Book A Marriage Under the Terror  Historical Novel

Download or read book A Marriage Under the Terror Historical Novel written by Patricia Wentworth and published by e-artnow. This book was released on 2020-12-17 with total page 293 pages. Available in PDF, EPUB and Kindle. Book excerpt: Aline de Rochambeau's move to Paris is doomed since the day she lefther convent to marry her fiancé VicomteSelincourt, a man of dubious nature. France is getting restless and violent under the penumbra of the forthcoming Revolution, and Aline's aristocratic background makes her a huge suspect. Luckily Jacques Dangeau, a young Republican, takes a fancy to her and marries her to save her from the threat of an imminent arrest. But can the two poles ever meet? Will Aline be able to reciprocate Jacques' love? Will Jacques be able to accept Aline as she is? Excerpt: It was high noon on a mid-August morning of the year 1792, but Jeanne, the waiting-maid, had only just set the coffee down on the small table within the ruelle of Mme de Montargis' magnificent bed. Great ladies did not trouble themselves to rise too early in those days, and a beauty who has been a beauty for twenty years was not more anxious then than now to face the unflattering freshness of the morning air. Laure de Montargis stirred in the shadow of her brocaded curtains, put out a white hand for the cup, sipped from it, murmured that the coffee was cold, and pushed it from her with a fretful exclamation that made Jeanne frown as she drew the tan-coloured curtains and let in the mid-day glare….

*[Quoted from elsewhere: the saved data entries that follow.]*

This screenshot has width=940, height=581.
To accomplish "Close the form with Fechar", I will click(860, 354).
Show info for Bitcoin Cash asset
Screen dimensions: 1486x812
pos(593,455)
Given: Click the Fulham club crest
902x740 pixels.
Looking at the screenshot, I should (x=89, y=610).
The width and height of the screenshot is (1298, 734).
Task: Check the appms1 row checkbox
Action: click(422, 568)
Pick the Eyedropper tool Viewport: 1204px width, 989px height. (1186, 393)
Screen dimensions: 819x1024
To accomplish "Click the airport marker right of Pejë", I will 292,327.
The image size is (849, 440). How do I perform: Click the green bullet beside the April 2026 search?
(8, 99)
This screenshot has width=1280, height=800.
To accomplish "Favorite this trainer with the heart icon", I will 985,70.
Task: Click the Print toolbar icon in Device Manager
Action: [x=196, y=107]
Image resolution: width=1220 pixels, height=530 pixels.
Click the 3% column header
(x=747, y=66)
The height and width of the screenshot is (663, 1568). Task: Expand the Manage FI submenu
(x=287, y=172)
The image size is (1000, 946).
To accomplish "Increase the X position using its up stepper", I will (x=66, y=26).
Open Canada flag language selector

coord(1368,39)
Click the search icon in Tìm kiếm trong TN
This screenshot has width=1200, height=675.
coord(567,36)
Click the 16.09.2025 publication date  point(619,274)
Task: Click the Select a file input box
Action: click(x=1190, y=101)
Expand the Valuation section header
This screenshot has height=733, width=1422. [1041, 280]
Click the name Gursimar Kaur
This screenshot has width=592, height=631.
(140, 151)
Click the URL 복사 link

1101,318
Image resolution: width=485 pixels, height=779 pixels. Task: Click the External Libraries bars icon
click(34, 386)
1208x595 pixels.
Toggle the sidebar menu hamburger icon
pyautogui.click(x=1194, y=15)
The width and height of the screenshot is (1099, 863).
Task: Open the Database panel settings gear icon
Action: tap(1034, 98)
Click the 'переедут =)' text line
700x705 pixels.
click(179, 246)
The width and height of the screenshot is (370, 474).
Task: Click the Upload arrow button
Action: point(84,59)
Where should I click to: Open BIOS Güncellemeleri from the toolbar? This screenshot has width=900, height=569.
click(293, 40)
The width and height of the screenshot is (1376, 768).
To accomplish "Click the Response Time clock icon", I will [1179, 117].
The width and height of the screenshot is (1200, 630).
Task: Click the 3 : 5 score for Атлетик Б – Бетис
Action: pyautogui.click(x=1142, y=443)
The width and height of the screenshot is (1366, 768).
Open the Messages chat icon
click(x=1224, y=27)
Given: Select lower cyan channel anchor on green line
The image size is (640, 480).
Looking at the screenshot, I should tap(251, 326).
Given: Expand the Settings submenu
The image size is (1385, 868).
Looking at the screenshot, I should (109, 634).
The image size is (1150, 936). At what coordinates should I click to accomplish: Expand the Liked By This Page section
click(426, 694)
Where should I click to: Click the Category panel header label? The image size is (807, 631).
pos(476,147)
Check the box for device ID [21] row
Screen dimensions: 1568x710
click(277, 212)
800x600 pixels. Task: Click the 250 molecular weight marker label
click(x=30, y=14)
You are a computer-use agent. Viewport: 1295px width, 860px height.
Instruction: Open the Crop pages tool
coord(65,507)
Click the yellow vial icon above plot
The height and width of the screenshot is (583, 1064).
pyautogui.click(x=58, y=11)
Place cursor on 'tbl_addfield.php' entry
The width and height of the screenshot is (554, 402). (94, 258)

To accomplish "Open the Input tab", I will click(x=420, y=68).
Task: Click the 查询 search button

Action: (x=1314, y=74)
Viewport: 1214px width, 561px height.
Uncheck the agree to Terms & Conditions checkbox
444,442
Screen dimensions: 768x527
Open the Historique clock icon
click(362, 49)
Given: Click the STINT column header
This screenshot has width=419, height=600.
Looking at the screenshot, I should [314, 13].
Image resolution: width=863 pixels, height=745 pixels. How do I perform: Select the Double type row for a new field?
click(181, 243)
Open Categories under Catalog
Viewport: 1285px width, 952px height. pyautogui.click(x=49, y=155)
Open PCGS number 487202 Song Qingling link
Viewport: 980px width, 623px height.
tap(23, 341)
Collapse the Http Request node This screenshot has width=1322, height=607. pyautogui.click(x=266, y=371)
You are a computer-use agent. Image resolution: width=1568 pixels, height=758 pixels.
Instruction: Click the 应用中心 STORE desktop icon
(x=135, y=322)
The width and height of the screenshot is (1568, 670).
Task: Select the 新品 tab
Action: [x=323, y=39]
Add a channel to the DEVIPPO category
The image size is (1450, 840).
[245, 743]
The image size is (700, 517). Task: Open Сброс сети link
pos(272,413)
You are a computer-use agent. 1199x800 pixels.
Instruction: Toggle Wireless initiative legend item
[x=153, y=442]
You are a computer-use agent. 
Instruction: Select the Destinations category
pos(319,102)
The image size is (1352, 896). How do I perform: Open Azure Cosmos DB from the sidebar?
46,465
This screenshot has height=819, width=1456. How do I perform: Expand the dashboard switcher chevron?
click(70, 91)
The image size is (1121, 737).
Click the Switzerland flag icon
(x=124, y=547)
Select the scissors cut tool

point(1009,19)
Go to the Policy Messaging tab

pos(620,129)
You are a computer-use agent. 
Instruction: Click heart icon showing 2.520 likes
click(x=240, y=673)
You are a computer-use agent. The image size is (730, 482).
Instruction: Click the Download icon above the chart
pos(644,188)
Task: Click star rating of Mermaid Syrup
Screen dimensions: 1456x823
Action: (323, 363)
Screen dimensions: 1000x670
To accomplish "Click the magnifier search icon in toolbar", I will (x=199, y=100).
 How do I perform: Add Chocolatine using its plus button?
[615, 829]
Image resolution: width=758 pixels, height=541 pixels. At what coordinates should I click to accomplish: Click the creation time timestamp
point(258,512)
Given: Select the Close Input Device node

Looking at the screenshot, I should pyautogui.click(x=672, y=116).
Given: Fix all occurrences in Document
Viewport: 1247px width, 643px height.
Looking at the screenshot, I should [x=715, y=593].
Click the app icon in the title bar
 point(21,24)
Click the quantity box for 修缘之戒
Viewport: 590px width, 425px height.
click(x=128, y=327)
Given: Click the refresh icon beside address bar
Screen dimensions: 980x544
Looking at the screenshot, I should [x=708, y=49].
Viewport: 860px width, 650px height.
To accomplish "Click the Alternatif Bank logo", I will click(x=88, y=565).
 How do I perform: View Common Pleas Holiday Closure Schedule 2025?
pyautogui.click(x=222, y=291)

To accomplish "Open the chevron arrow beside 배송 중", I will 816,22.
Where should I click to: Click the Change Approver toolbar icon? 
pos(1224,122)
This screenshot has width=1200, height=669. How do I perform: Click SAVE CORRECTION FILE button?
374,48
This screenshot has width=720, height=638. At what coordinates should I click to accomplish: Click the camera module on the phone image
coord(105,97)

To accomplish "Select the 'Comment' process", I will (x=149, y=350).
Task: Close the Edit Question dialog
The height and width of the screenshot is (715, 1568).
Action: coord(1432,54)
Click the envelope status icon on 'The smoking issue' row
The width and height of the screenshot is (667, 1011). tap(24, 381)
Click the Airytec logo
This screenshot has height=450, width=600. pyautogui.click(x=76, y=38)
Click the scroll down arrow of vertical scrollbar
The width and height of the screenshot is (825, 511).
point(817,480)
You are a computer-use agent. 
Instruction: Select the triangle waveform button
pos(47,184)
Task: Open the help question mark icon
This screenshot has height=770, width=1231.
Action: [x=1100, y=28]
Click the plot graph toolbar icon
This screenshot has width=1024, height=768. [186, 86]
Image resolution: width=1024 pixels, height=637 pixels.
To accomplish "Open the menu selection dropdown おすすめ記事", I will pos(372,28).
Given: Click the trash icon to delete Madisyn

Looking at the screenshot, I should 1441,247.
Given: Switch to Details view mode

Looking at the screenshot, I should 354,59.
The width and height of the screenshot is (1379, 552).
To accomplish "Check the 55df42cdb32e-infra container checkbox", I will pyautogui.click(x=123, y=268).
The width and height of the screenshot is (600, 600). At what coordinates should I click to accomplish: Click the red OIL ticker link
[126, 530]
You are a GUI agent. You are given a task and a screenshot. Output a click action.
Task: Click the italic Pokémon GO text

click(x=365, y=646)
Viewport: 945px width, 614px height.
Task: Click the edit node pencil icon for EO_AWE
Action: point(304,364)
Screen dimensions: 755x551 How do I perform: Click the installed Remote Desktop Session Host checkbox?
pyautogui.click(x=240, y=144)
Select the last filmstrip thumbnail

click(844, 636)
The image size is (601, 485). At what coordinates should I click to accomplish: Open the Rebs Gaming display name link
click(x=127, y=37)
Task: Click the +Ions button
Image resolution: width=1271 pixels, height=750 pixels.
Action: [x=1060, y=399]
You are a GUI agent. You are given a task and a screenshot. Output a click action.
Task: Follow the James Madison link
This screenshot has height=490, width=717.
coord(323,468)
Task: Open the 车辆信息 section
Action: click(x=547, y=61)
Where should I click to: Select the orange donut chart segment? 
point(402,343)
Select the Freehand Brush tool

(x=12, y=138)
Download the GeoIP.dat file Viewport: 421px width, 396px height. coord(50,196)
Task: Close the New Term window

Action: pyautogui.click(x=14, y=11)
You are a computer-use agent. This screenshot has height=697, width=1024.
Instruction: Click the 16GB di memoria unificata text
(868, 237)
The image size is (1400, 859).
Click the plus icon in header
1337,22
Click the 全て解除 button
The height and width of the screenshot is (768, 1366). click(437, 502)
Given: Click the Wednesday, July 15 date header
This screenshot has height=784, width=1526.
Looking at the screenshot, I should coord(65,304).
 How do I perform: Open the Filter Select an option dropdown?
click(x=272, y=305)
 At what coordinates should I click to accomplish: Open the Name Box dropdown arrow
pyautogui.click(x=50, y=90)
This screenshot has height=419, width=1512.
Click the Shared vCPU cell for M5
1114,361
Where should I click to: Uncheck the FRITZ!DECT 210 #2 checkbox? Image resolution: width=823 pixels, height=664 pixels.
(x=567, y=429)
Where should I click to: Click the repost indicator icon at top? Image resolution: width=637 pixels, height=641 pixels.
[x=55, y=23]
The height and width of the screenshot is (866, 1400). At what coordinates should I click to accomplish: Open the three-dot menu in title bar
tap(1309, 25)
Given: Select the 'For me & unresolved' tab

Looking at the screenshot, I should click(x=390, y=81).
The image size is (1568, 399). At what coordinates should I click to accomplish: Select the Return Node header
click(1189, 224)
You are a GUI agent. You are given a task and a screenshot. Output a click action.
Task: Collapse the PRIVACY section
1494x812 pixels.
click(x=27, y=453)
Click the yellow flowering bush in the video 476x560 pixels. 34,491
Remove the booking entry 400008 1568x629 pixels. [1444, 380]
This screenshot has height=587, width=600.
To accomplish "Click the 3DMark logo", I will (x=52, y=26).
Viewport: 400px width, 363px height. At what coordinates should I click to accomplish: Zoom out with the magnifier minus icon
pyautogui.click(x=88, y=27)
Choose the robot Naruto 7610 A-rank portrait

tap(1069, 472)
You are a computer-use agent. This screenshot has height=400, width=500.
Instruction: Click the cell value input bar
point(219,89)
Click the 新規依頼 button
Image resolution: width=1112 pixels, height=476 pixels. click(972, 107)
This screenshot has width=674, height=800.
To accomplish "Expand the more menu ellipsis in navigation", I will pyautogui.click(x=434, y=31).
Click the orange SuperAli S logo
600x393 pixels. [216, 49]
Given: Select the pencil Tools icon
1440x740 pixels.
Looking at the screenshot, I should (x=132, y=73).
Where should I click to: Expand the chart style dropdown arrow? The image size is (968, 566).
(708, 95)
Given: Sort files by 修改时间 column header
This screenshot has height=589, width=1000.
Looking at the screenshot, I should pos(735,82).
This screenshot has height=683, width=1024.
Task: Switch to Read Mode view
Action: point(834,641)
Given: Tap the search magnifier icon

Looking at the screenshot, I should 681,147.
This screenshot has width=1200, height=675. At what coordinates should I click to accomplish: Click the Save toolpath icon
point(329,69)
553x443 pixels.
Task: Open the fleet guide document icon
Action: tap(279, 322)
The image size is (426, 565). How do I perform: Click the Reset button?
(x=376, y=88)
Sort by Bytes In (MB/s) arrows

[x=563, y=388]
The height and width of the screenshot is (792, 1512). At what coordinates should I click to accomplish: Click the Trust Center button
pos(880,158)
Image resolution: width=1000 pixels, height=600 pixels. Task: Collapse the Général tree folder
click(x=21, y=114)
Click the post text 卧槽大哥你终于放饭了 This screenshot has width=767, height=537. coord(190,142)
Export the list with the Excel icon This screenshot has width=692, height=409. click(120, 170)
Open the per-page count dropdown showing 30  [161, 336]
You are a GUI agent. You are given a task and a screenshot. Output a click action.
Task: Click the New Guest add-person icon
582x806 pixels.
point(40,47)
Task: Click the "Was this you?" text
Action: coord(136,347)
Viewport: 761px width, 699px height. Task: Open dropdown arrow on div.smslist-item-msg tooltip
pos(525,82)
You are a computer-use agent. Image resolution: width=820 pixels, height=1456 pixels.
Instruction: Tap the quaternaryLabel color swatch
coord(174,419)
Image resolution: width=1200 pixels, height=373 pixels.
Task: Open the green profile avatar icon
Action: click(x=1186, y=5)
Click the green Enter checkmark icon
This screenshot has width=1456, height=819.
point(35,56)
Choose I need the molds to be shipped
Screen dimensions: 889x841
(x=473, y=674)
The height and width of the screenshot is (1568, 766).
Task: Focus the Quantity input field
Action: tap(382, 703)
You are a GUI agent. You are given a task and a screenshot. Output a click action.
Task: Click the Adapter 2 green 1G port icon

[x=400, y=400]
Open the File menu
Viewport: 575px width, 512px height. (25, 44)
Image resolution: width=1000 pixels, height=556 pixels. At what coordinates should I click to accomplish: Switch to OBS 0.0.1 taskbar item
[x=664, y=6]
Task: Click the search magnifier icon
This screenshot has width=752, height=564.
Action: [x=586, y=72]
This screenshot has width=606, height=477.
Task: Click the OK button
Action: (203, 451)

Book The Chevalier de Boufflers

Download or read book The Chevalier de Boufflers written by Nesta Helen Webster and published by . This book was released on 1924 with total page 530 pages. Available in PDF, EPUB and Kindle. Book excerpt: Set against the backdrop of the French Revolution, this gripping novel follows the life of the Chevalier de Boufflers as he navigates the dangerous waters of love and politics in 18th century France.